Work request:
Only a number is expected: how many lines in these records mention the word "dimensions"?

Records drawn from a dataset:
---

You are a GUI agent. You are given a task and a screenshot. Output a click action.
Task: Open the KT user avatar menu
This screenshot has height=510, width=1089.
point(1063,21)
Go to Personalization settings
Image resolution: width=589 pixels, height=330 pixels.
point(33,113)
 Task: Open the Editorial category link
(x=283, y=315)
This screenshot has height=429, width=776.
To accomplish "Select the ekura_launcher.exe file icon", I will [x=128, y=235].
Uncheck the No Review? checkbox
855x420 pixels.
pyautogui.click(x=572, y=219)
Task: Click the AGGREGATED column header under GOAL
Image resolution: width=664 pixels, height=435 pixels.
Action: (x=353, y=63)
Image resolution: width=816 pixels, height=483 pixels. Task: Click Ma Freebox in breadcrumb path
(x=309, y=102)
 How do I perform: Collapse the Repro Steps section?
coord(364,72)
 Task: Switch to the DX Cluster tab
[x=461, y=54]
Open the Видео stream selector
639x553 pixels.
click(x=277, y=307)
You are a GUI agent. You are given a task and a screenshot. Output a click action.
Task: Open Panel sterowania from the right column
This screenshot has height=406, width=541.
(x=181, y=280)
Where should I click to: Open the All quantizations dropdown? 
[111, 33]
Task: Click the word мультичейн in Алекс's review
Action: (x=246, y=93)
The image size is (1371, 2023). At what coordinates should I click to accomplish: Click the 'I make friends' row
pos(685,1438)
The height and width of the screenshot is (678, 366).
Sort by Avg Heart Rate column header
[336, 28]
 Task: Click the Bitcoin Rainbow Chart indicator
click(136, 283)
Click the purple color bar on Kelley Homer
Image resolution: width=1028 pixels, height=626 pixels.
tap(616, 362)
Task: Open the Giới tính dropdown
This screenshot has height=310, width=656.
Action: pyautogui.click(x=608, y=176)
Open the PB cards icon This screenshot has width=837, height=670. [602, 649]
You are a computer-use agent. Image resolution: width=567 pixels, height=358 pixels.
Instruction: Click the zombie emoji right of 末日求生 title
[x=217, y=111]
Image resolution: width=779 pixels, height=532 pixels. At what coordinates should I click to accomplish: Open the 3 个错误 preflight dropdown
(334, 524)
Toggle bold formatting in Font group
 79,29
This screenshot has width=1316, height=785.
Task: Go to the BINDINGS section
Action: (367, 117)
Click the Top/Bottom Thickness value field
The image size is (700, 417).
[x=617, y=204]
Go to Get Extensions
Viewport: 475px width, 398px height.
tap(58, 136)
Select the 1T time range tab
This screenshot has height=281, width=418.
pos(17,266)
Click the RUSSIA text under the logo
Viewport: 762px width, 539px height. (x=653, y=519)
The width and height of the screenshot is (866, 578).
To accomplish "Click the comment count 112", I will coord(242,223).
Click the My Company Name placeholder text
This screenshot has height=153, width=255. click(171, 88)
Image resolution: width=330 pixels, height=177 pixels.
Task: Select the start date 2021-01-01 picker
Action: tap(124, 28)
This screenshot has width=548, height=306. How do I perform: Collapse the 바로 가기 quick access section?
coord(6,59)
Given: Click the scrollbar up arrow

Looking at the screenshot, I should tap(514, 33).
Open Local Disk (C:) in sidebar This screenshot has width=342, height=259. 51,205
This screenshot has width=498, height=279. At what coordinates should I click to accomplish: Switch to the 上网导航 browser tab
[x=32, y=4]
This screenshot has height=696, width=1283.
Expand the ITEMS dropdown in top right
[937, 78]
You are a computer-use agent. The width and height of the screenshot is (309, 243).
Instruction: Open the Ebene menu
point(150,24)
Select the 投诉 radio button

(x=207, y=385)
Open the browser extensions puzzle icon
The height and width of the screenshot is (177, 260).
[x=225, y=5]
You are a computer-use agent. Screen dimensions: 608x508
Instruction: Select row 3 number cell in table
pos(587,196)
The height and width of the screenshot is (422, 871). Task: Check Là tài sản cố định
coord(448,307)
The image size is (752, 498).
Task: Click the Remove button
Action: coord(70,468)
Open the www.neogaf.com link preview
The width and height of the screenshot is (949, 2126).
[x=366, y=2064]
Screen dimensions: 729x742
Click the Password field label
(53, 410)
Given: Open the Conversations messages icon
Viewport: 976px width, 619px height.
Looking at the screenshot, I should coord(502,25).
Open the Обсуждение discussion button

---

Written reply:
2